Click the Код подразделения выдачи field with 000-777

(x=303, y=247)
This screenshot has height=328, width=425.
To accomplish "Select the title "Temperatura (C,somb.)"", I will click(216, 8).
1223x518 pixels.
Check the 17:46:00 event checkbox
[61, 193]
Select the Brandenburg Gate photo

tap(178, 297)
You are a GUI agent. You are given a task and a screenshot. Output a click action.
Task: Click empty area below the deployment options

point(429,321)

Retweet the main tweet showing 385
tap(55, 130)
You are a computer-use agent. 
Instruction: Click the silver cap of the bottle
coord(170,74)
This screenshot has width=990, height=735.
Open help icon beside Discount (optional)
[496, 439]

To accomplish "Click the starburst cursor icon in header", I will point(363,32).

...

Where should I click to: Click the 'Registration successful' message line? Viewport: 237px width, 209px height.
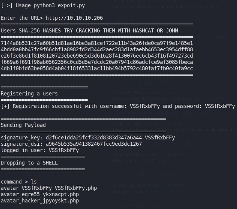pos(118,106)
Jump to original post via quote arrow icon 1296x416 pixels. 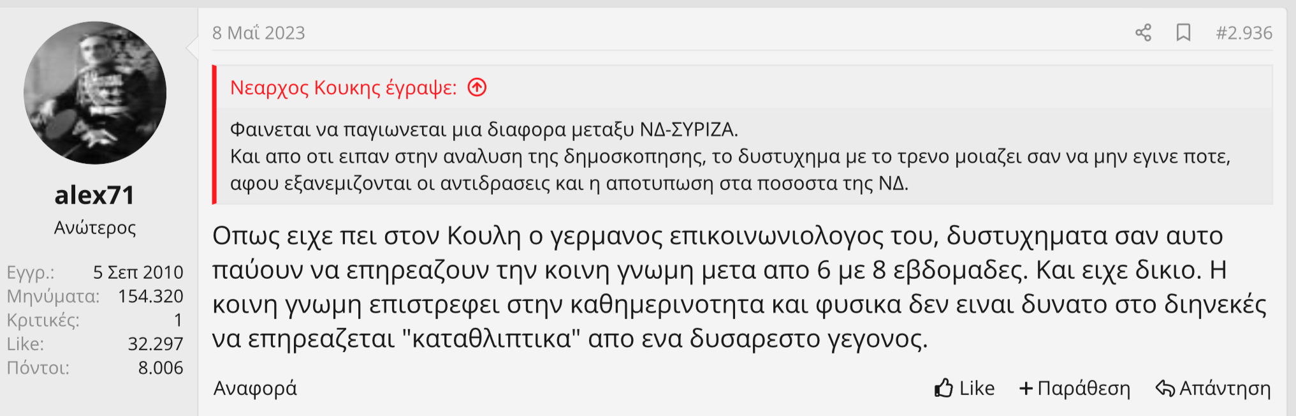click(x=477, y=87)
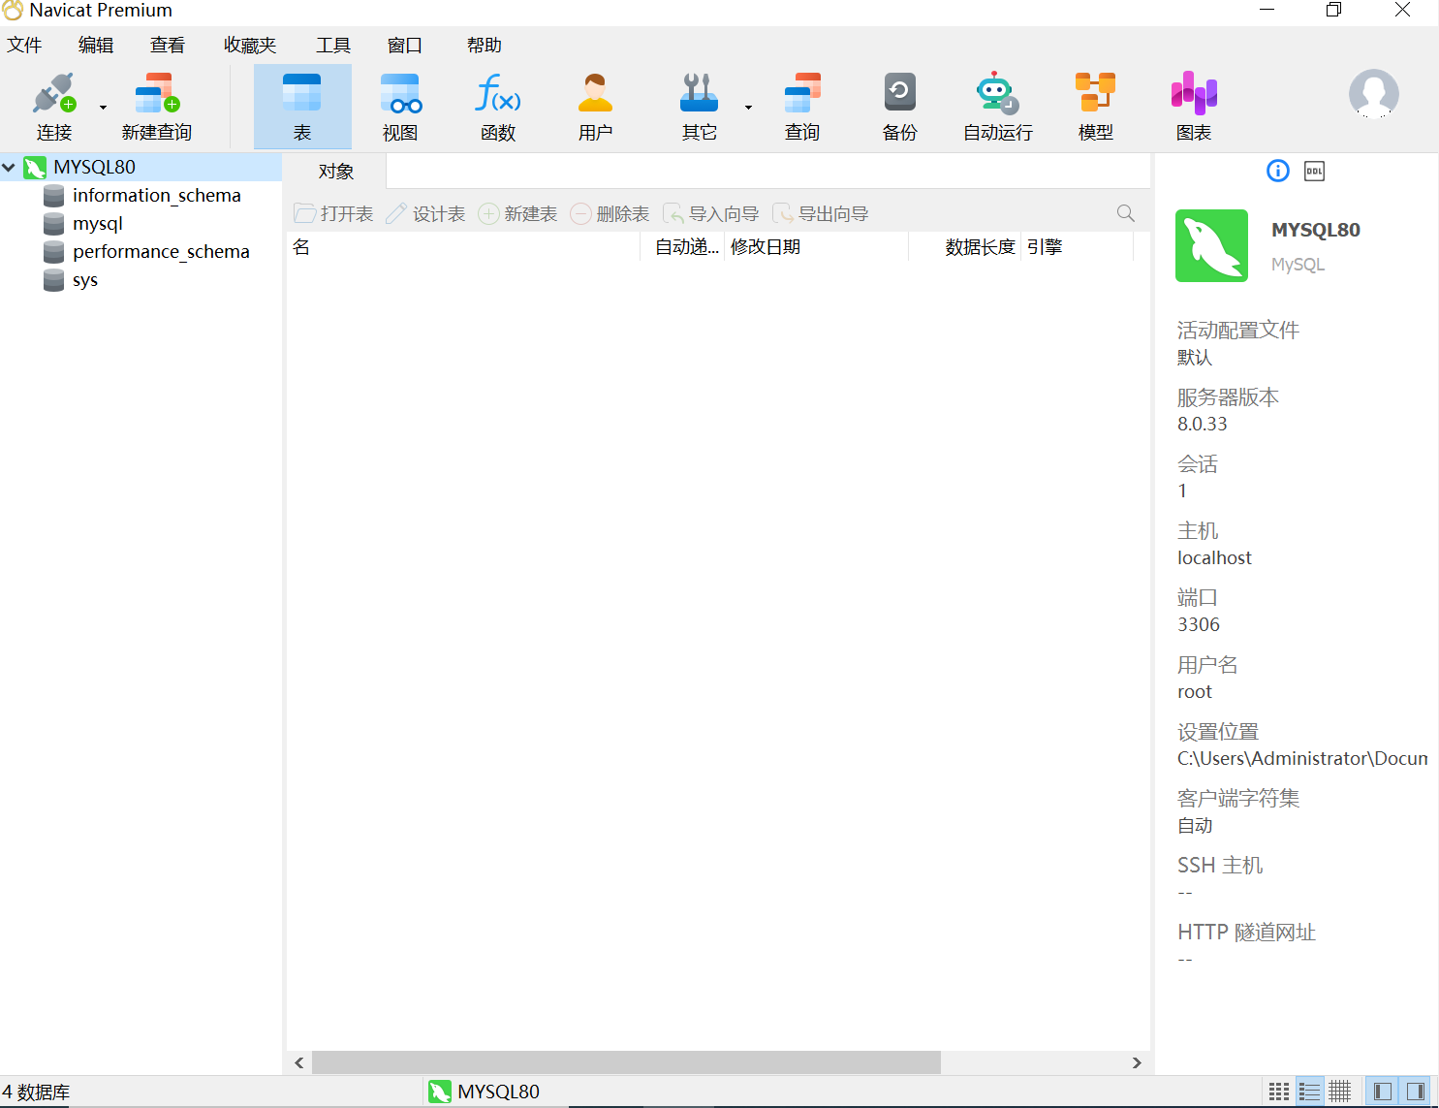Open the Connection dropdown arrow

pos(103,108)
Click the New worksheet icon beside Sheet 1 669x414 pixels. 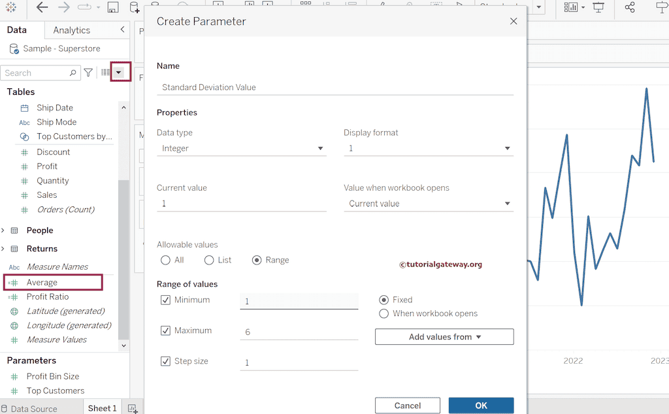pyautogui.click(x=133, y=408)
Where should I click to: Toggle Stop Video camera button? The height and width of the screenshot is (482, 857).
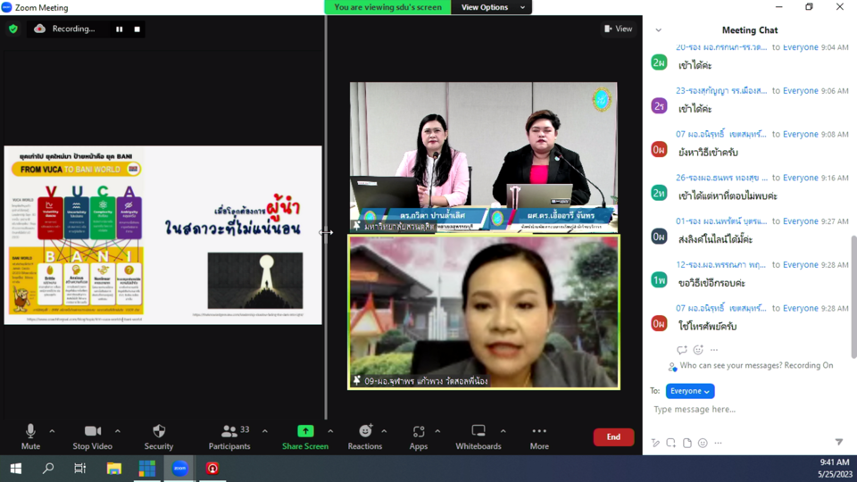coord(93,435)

* * *

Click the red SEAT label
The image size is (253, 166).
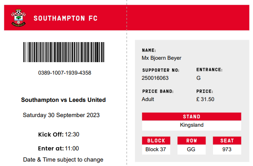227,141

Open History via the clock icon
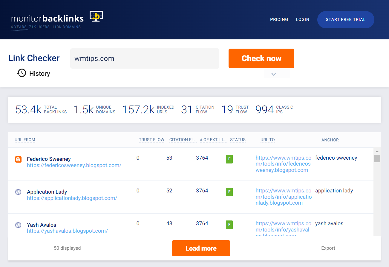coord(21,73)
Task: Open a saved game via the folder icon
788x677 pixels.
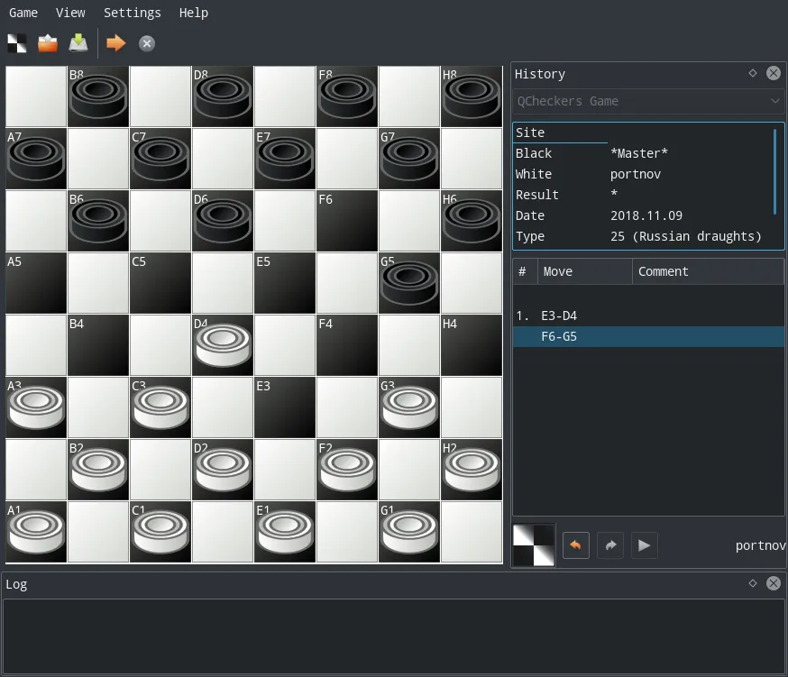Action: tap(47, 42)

What to do —
Copy the items starting at the line containing "Where should I click to: Toggle" and ending at the line containing "coord(93,435)", switching "Stop Video" to "Start Video" and keeping everything else the same. Leave out the pictures.

Task answer —
Where should I click to: Toggle Start Video camera button? The height and width of the screenshot is (482, 857).
coord(93,435)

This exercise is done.